Accuracy was the subject of a piece done by ESPN’s Scott Kacsmar, which ranks the NFL’s 10 most accurate passers. Coming in at No. 6 was none other than Dalton.
C%+: 5.5 percent
It's a shame Dalton injured his thumb against Pittsburgh in Week 14, because the Bengals were competing for a No. 1 seed and Dalton was having by far his best season yet, finishing second in passing DVOA (31.7 percent). Dalton's C%+ was always positive in 2012-14, but he more than doubled his typical season last year at 5.5 percent. His average pass also traveled a career-high 9.0 yards. Dalton still has the tendency to make his receivers catch a high pass, but last year should be viewed as a big step forward.
Kacsmar’s accuracy formula is part of Football Outsiders’ DVOA system. His passing plus-minus estimates how many passes a quarterback completed compared to what an average quarterback would have completed, given the location of those passes.
That’s why Dalton at +5.5 percent is much better than such a small number indicates. Most quarterbacks in Dalton’s shoes last year would have completed around 60-percent of their passes, whereas Dalton completed 66.1 percent.
And while that margin may not be enough to be considered elite, it sure was the difference between the Bengals being 10-2 and possibly as low as 8-6. That 5.5 percent is the difference in about 20 passes over Dalton’s 386 passing attempts from last year.
Considering one pass made the difference in four games Dalton played in (at Steelers, at Ravens, vs Seahawks, vs Chargers), that small margin of improvement was critical in those close wins last season.
A game of inches as they say.
Despite not playing in the final month of the 2015 season, Dalton still threw for 25 touchdowns and 3,250 yards vs just seven interceptions, good for a career-high 106.3 passer rating.
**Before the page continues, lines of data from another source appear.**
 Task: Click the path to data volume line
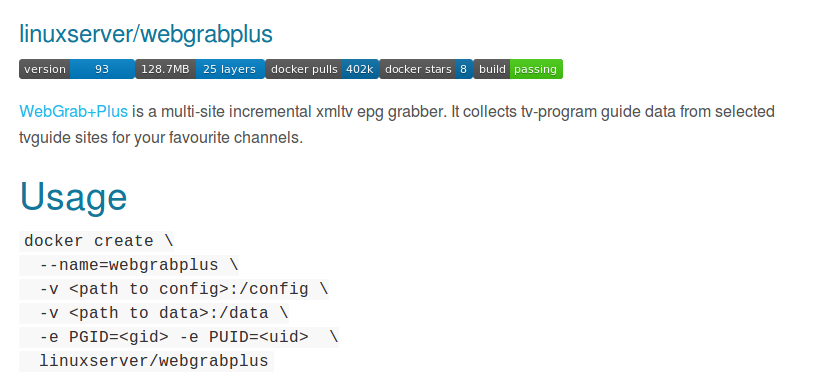pos(154,313)
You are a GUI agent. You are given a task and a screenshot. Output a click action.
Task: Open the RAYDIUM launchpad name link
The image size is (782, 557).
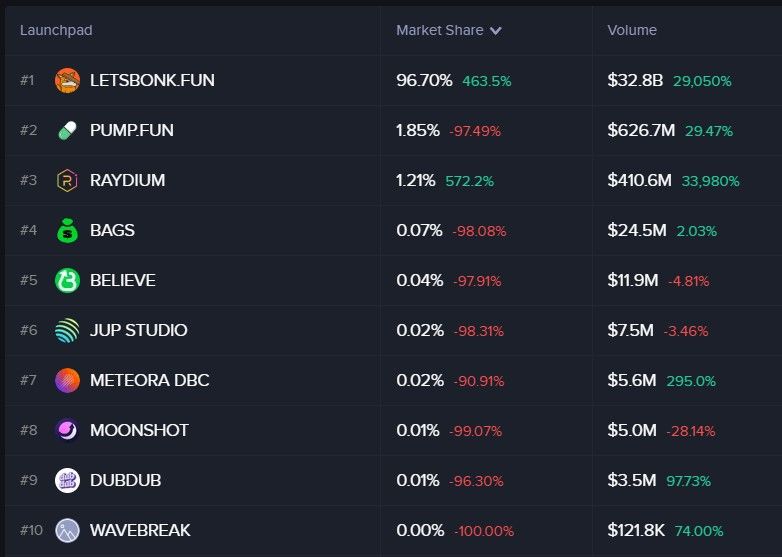pyautogui.click(x=127, y=180)
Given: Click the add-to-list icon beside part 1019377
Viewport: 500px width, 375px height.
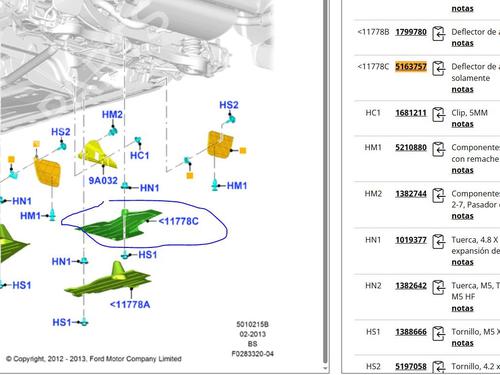Looking at the screenshot, I should pyautogui.click(x=439, y=242).
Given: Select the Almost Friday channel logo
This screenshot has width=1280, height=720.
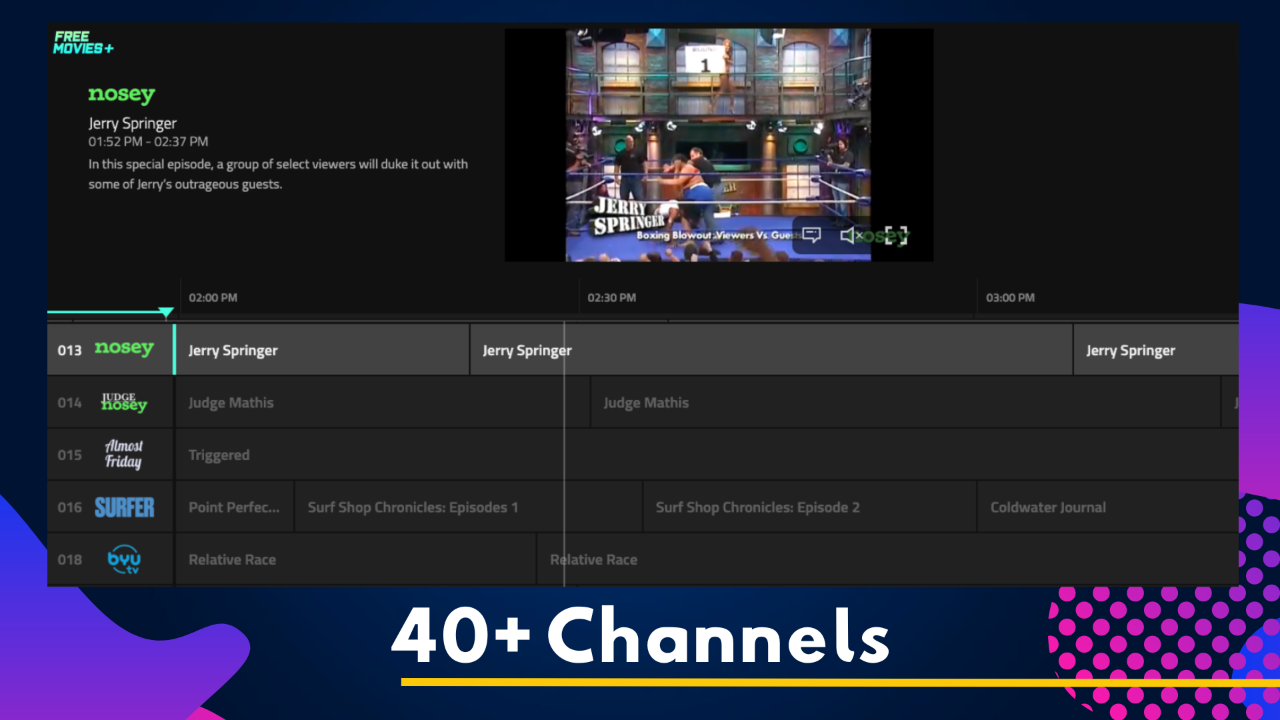Looking at the screenshot, I should 124,454.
He also rushed for three scores and helped lead the Bengals to a 10-2 start, atop the AFC standings before going down with a thumb injury.
Dalton set career highs in QB Rating (106.3), yards per attempt (8.42), completion percent (66.1%), and a TD to INT ratio of 3.57:1, more than twice his previous best (1.69:1 in 2012). He had the NFL's eighth-best completion percentage, second-best yards-per-attempt average, second-highest passer rating and fifth-best QBR.
Even though a thumb injury would end his season in Week 14, Dalton still ended 2015 with more respect and national praise than he’s received in his career. That’s continued into the offseason and continues as we approach the 2016 regular season.